*Task description:* The output should be every line below that includes the word "slider".

*Entries provided:*
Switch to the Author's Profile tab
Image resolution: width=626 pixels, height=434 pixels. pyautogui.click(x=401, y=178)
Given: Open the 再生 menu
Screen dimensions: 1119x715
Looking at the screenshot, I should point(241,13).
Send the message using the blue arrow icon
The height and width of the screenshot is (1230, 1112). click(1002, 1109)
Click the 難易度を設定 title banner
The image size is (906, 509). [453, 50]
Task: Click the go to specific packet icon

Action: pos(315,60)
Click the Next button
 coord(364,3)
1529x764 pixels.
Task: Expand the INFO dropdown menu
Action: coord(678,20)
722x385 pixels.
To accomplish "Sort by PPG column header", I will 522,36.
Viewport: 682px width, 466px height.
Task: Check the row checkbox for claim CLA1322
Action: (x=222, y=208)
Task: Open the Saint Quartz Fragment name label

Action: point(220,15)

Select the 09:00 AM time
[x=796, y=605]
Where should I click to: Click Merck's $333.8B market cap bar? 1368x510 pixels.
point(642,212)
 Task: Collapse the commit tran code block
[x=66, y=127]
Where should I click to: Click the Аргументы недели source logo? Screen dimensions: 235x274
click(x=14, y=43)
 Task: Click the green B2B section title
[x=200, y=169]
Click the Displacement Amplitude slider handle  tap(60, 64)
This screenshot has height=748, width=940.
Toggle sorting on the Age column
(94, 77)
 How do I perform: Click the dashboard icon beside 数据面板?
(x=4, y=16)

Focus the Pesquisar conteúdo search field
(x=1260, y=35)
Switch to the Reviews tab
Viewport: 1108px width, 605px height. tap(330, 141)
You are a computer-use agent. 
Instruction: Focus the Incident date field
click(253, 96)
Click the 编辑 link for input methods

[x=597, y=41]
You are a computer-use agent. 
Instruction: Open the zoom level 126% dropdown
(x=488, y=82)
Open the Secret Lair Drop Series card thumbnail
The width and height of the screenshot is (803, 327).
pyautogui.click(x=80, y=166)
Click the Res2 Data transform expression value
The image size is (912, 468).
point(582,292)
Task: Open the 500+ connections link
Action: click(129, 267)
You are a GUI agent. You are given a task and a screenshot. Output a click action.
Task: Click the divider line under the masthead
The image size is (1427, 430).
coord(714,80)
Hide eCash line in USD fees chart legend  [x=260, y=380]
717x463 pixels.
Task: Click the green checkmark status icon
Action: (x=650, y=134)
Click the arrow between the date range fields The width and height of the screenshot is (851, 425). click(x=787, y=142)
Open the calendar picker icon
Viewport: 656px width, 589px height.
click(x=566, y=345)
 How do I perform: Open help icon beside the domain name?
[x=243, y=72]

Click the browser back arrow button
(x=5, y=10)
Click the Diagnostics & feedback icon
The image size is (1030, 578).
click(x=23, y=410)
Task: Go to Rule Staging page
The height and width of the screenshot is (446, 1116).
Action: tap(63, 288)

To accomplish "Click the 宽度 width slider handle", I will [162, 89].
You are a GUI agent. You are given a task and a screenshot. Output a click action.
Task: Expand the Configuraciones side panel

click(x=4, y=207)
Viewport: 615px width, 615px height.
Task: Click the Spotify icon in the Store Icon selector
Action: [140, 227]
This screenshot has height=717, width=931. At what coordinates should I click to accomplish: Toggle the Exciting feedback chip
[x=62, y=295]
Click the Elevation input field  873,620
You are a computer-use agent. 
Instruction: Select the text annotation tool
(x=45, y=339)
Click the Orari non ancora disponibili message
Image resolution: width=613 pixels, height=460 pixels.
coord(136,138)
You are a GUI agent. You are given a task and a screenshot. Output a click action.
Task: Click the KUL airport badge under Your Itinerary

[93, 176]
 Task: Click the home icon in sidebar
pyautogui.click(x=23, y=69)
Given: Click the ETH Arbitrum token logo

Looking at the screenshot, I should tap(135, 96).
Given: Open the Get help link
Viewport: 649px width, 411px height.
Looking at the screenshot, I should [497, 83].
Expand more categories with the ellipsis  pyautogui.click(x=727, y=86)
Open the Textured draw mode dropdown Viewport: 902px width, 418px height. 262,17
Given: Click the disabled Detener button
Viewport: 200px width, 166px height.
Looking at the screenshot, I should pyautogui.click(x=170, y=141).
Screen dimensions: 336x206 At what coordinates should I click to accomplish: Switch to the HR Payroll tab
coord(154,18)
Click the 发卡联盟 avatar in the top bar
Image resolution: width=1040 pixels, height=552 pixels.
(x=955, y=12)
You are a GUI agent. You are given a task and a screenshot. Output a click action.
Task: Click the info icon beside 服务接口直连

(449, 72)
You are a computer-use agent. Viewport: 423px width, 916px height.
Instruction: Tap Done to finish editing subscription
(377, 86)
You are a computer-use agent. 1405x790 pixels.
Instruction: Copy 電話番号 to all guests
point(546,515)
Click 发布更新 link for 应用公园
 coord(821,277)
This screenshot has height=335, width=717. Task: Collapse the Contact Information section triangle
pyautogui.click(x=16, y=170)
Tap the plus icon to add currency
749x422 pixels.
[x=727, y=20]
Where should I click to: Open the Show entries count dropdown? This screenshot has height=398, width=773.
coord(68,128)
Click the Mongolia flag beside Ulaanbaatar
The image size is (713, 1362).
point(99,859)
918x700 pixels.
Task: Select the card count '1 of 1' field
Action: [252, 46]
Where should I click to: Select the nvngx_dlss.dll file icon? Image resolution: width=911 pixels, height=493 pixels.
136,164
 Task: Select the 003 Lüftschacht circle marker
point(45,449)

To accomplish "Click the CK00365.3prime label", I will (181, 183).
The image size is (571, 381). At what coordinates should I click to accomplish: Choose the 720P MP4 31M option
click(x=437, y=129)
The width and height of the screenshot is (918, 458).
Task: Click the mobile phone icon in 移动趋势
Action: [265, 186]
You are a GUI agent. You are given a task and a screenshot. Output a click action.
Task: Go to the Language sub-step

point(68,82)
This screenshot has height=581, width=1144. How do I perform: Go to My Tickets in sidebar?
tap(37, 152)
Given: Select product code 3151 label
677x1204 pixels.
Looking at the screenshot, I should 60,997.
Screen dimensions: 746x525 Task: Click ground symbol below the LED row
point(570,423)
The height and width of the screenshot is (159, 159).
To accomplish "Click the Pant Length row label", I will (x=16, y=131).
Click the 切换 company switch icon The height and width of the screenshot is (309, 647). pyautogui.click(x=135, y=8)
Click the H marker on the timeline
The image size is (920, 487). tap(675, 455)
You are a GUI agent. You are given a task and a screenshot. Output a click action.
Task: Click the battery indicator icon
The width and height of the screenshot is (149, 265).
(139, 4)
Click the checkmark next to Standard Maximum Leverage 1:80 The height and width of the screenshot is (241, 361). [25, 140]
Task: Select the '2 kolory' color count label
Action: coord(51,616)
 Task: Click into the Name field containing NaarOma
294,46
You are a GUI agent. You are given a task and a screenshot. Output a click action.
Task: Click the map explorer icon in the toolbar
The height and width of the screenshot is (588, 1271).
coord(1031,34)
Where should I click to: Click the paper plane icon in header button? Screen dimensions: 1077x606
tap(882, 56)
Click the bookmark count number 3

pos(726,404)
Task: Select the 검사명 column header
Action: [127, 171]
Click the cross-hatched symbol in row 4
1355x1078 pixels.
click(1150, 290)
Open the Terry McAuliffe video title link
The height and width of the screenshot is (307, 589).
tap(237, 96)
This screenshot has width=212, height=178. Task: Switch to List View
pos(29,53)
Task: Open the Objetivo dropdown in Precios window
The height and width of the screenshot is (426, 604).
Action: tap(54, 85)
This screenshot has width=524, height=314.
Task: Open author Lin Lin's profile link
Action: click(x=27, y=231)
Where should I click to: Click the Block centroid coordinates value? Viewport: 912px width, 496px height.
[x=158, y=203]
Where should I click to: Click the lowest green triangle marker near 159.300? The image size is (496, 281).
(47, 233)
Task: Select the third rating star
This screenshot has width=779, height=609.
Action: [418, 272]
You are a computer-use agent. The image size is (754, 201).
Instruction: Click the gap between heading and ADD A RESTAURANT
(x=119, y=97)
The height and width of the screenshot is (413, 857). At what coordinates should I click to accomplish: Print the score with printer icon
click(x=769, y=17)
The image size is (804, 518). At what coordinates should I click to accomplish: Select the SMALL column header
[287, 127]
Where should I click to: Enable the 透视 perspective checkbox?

*Solution:*
Click the Displacement Amplitude slider handle  tap(60, 64)
To accomplish "Click the 宽度 width slider handle", I will [162, 89].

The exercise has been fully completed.